- Born: October 26, 1905 North Platte, Nebraska, US
- Died: August 14, 2011 (aged 105) Nashville, Illinois, US
- Branch: United States Army
- Known for: oldest survivor of the Bataan Death March
- Conflicts: World War II

= Albert Brown (American veteran) =

American World War II prisoner of war (1905–2011)

Albert "Doc" Brown (October 26, 1905 – August 14, 2011) was an American dentist, and served as an officer in the United States Army in World War II, where he became a prisoner of war. At the age of 105, Brown was the oldest survivor of the Bataan Death March at the time of his death in 2011.

==Biography==
===Early life===
Brown was born on October 26, 1905, in North Platte, Nebraska, to parents, Albert and Ida Fonda Brown. His mother was the aunt of actor Henry Fonda. His father was a railroad engineer. Brown was also the godson of Buffalo Bill. He often related the story of sitting on Bill Cody's lap while they shared a bowl of oatmeal.

Following his father's death in a locomotive explosion, Brown was raised in Council Bluffs, Iowa. He joined the R.O.T.C. in high school. Brown received a bachelor's degree in dentistry from Creighton University in Omaha, Nebraska, in 1927. Dr. Brown was the captain of the Creighton football and basketball teams.

===World War II===
Brown was drafted into active duty in the military in 1937. He left his wife, Helen, children and dental practice behind.

Brown and thousands of American and Filipino troops were captured following the Japanese invasion of the Philippines. He survived the Bataan Death March, in which the Japanese forced 78,000 Allied prisoners of war to march 65 miles from Bataan to a POW camp without food, water or medical attention. An estimated 11,000 prisoners died during the march, including those who were killed when they fell in the jungle. Brown recorded the events he witnessed in secret using a small writing tablet and pencil hidden inside his canvas bag's lining. He witnessed the killing of Filipinos who had attempted to throw fruit to the prisoners in the march.

Following the Bataan Death March, Brown endured a three-year imprisonment in a Japanese POW camp from 1942 until he was liberated in the middle of September 1945. He ate nothing but rice while in the camp. Brown became afflicted with more than twelve diseases while in the camp, including dengue fever, malaria and dysentery. He also suffered a broken neck and back. He was released from the camp when he was 40 years old. He was nearly blind from maltreatment and had lost more than eighty pounds, then weighing less than one hundred pounds. A doctor told Brown that he would not live to be 50 years old due to the extent of his injuries. However, he lived to be 105 years old.

===Post-war years===
Brown moved to Los Angeles, California, after World War II. He was unable to return to dentistry or reopen his practice due to the injuries he sustained in the march and the POW camp. Instead, Brown returned to college and became involved in rental properties, which he purchased and became a landlord. He rented houses and other properties to some of Hollywood's major figures of the time, including Olivia de Havilland and Joan Fontaine. He developed personal friendships with Roy Rogers and John Wayne. He even read for some screen tests while dabbling in acting.

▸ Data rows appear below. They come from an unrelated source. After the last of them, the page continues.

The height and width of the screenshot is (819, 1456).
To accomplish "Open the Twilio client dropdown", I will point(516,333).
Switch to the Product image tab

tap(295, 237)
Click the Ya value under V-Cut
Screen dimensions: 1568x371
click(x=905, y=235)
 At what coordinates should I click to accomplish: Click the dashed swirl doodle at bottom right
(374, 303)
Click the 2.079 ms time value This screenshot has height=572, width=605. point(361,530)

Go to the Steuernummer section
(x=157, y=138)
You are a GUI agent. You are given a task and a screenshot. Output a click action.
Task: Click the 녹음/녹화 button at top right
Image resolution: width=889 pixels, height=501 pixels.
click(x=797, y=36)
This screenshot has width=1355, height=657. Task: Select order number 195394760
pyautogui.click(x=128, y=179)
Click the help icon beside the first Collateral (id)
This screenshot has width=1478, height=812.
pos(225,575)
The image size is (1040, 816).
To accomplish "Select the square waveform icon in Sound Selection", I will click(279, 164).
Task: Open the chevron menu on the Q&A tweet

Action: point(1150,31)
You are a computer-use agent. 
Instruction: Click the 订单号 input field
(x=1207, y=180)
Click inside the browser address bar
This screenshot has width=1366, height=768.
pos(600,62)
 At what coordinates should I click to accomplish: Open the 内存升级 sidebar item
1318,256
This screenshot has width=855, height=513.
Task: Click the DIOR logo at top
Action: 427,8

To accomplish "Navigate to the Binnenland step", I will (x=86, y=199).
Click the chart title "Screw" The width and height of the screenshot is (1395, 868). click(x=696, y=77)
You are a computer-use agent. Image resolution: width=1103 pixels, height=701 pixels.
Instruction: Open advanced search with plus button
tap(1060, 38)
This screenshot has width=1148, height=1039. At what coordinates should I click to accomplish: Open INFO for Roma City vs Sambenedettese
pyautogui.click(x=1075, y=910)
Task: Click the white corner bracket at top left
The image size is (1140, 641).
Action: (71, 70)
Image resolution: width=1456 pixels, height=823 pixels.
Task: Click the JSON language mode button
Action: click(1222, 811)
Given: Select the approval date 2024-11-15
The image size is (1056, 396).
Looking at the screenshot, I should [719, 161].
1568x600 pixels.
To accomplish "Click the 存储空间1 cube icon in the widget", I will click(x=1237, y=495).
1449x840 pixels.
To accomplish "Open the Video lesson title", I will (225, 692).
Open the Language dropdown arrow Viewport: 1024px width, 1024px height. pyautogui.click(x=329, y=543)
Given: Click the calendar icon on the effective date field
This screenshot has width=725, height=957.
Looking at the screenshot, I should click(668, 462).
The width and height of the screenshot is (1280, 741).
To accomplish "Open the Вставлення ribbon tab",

He later moved from California to southern Illinois in 1998, settling in the town of Pinckneyville to live with his daughter. He did not openly discuss his experience on the Bataan Death March until the 1990s, approximately fifteen to twenty years before his death. In 2007, Brown was recognized as the oldest living survivor of the Bataan Death March by the American Defenders of Bataan and Corregidor, a veterans organization. The American War Library, which is located in Gardena, California, also named Brown as the oldest living World War II veteran at the time, though that has never been confirmed by other organizations. His experience during the march and war was chronicled in the 2011 book, Heroes of the Pacific War: One Man's True Story, by Kevin Moore and Don Morrow.

Albert Brown died in a nursing home in Nashville, Illinois, on August 14, 2011, at the age of 105. His wife of fifty-eight years, Helen Johnson Brown, died in 1985.

The British rock band XTC, working under the pseudonym The Dukes of Stratosphear, recorded an ironic tribute to Brown on their 1987 album Psionic Sunspot, titled "You're a Good Man Albert Brown (Curse You Red Barrel)."